11 miles of walking later, we fetch up at Mikkeller Bar SF. One of the first things you might notice as you walk into this unassuming location (other than the Mikkeller style art on the walls), is how each beer is served at very appropriate temperatures, pressures and gas mixes. There are a ton of options. Cask ales are served at low pressures, IPAs at higher pressures, stouts mixed at their own pressures and gas mixes, and so on. Typically, this requires different setups at a bar – nitro tends to require a nitro system, nitro regulators, restrictor plates to aid in nucleation in the pint (nucleation makes the nitro come out of solution and gives you that creamy Guinness head, but nitro doesn’t autonucleate, unlike CO2), and you’d need a separate system for beergas (nitro-CO2 mix pre-packaged at the gas distributor) along with separate regulators for everything. However, Mikkeller SF doesn’t need that – they have a flux capacitor.
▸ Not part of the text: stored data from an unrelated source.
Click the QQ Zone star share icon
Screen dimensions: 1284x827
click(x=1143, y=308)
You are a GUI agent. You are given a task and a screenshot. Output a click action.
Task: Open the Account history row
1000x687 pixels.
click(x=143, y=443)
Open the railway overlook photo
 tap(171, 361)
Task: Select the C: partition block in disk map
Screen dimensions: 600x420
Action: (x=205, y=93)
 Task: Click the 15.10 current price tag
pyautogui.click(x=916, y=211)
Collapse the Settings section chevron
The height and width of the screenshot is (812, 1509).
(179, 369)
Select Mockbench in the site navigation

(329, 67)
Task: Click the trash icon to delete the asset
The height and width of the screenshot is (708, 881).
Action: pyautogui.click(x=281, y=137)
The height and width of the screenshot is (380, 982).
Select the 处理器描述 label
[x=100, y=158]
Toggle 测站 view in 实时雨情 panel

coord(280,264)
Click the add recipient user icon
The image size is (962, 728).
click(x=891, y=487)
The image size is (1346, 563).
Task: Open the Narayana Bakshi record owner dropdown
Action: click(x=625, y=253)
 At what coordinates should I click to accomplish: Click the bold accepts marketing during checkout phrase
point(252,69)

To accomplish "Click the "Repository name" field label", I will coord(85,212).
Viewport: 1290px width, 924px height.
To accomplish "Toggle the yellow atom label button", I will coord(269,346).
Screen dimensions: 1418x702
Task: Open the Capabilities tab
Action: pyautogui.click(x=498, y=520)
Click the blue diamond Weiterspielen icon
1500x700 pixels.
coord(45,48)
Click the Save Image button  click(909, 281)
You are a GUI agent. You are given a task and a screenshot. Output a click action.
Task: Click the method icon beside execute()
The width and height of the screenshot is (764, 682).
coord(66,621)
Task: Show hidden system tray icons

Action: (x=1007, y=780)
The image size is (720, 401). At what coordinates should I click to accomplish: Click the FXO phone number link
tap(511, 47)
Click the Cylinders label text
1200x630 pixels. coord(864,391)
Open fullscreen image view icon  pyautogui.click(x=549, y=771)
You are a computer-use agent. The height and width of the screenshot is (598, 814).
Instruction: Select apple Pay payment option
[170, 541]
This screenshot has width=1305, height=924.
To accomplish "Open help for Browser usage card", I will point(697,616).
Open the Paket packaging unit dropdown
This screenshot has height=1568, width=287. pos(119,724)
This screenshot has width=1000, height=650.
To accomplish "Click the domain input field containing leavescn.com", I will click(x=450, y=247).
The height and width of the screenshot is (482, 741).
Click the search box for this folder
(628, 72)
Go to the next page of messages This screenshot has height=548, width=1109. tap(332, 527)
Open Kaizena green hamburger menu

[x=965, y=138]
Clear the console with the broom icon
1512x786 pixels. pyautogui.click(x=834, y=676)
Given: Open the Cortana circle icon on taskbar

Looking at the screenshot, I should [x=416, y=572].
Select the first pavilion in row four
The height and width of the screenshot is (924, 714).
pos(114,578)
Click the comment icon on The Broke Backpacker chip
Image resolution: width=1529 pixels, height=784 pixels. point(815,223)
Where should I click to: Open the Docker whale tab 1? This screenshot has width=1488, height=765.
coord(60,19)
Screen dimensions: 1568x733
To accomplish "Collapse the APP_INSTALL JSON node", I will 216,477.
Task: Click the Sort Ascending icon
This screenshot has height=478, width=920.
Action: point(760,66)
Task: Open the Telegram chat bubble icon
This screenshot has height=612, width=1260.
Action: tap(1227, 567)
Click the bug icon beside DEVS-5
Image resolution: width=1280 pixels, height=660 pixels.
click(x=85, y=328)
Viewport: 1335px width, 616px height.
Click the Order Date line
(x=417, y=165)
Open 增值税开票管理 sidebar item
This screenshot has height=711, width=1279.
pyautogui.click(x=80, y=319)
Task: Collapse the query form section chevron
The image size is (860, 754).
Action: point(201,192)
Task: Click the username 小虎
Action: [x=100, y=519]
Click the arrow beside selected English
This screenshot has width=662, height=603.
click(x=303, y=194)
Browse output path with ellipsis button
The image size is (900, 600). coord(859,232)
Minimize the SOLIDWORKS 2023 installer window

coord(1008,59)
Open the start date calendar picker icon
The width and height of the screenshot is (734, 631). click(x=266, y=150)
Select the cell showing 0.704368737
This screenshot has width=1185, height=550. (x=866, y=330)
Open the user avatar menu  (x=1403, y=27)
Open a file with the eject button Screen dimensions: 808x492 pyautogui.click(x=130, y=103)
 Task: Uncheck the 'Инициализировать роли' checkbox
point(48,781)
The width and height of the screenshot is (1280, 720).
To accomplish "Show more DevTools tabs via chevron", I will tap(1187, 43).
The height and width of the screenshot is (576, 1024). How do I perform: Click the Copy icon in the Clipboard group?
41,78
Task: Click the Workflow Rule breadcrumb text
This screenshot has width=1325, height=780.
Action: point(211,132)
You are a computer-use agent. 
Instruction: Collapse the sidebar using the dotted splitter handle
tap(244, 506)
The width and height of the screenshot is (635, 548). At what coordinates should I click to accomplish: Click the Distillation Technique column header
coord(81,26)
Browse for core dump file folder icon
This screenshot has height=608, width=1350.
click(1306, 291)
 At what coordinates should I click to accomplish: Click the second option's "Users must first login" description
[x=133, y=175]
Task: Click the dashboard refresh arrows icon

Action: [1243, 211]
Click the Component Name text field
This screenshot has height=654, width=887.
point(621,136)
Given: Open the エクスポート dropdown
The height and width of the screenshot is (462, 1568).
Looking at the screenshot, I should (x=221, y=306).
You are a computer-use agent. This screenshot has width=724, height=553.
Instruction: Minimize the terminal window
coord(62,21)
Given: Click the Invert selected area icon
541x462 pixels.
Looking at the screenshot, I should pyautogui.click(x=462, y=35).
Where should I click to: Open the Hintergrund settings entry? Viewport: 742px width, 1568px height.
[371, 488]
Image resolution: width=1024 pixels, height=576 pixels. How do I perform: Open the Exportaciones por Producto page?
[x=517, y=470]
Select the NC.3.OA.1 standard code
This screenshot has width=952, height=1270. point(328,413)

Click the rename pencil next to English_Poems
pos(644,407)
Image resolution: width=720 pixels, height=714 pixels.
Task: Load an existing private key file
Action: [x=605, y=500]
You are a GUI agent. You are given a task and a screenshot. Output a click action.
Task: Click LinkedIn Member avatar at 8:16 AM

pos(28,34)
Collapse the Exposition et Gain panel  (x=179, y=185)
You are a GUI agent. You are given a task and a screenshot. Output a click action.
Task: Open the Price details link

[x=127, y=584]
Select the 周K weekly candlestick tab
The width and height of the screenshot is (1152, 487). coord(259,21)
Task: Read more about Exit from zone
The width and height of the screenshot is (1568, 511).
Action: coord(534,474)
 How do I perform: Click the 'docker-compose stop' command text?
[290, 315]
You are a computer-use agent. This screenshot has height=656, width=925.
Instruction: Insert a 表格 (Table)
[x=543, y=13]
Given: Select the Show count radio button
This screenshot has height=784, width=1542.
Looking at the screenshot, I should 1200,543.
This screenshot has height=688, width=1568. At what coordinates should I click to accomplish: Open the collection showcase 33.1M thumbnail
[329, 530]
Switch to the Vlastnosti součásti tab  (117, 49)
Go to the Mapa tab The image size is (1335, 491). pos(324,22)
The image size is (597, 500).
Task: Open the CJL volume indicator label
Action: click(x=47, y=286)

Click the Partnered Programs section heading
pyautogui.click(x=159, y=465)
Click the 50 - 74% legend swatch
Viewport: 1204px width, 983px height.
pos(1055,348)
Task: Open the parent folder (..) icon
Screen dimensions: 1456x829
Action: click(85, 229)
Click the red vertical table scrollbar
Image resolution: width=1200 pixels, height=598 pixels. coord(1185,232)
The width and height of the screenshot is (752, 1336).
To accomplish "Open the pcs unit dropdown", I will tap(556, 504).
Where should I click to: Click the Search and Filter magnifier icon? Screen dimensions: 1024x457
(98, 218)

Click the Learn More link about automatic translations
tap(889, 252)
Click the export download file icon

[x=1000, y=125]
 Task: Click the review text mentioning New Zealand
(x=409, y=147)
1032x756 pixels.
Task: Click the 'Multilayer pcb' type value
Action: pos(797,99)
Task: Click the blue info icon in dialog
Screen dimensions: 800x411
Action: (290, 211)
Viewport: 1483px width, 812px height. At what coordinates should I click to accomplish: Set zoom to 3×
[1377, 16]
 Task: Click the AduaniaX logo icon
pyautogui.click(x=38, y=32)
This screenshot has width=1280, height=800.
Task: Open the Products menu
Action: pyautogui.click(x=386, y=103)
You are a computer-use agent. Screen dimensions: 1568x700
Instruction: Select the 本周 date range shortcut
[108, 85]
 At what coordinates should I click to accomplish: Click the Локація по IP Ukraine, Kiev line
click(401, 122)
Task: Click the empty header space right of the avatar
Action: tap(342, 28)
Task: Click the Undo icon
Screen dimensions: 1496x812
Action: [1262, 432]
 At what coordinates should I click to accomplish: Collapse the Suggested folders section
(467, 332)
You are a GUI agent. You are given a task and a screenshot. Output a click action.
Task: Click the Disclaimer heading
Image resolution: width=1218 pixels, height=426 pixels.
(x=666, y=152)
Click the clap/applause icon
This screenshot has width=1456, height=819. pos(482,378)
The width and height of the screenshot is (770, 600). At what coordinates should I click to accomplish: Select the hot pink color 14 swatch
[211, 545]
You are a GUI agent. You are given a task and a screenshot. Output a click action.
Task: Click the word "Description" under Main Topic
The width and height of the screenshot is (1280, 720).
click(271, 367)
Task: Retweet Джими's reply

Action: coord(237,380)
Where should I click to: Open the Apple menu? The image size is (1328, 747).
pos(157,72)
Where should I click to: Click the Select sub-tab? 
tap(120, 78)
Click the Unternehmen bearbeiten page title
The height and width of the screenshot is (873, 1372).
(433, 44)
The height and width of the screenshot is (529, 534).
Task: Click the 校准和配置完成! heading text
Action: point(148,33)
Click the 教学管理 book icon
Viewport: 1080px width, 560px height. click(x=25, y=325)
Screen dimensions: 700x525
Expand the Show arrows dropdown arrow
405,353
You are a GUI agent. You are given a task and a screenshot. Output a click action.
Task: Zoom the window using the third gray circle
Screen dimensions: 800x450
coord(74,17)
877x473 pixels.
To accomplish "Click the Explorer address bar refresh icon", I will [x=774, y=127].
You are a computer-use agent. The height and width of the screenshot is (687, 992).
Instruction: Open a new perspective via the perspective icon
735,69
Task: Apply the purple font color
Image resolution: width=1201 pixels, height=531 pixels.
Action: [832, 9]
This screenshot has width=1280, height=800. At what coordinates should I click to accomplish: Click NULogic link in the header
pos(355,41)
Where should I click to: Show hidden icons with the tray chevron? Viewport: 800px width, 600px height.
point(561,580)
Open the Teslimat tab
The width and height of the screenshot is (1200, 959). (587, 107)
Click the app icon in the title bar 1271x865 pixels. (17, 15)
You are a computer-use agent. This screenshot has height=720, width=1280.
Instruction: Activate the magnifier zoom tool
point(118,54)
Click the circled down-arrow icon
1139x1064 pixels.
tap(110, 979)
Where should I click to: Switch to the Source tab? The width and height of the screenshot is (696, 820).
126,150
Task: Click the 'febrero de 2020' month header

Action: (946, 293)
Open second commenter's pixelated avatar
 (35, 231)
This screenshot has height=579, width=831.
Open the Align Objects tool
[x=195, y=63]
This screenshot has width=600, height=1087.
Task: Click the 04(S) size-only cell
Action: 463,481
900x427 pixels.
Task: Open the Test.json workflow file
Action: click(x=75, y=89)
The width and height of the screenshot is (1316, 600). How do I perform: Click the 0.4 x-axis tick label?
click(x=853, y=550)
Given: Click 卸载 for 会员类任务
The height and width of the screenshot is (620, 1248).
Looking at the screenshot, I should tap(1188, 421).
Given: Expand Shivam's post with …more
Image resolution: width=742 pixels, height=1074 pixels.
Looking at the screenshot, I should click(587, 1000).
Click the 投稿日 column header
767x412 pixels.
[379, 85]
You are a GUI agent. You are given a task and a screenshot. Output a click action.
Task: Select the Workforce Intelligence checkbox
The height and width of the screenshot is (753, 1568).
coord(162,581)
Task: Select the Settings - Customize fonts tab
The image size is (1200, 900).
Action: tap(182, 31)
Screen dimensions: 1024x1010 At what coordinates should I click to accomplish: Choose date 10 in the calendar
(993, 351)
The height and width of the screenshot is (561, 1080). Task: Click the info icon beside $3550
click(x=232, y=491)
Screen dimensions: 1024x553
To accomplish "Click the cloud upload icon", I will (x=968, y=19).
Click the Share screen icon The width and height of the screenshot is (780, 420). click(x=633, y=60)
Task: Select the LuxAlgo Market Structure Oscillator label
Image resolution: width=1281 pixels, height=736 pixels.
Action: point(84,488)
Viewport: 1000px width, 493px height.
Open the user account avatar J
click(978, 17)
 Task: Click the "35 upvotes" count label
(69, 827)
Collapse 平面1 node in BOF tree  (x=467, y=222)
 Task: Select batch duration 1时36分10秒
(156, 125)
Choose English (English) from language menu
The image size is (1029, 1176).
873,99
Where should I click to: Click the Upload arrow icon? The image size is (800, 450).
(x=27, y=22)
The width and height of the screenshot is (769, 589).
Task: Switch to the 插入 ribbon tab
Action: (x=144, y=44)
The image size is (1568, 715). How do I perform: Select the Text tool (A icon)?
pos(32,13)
This particular capacitor doesn’t, in fact, run off of 1.21 Gigawatts of electricity, but allows the bar to set pressures and gas mixes for each tap individually. Built by Gabe Gordon, founder of Beachwood BBQ and Brewing, and operated by Devon Virgo, bar manager of this curiously well-appointed joint, this bespoke 50+ line control system allows Mikkeller to eliminate some of the typical pesky problem of balancing beer line pressures, while feeding nitrogen from their nitro generator along with CO2 at just the right mixes and pressures to give you the perfect pint for your style. And what’s the style? Well, whatever you want, but I opt for a few sours; SD Passion Pool, which is a passionfruit sour with some delicious mineral and acid notes paired with a sessionable 5% ABV, as well as the Paradise Pils, a fruity pilsner that was brewed as a Camp Fire benefit beer, which is a big deal here in California – as of the time of interview, they hadn’t made their final donation, but it was soon in the offing. They’d also recently participated in the Dine Out For Life benefit, bringing in $1600 for that.
The food options are no slouch, either; I have a muffaletta, which despite being called a muffaletta, is not what I would consider a muffaletta, but is most definitely a hot dog. Very tasty, with some olive relish and other things. If you order one, expect a delicious hot dog – do not expect a sandwich with creole olive salad, spicy Italian cold cuts and a delicious sourdough or ciabatta bun. You’ve been warned, but it’s delicious.
But this is lunch, and there’s an entire half of a day left; we spend it going to Cellarmaker, where I enjoy a nicely funky brett IPA, and Hitachino Beer and Wagyu – a three dollar sign joint with Hitachino Nest beers and some of the most melt-in-your-mouth wagyu tartare tapas you’ve ever had, and also picking up some nicely fresh sushi at Sakana, a convenient stumbling distance from the hotel. All excellent, all pricey (correction – Cellarmaker isn’t pricey).
And then there’s coffee, crepes, and the best breakfast sandwich in San Francisco. We sleep in the basement and pay $118 to get the car back from the hotel legbreakers, then drive up the coast to spend some time with food and drink named for philosophers, rogues, historians and musicians – but that is, quite literally, a tale for another day.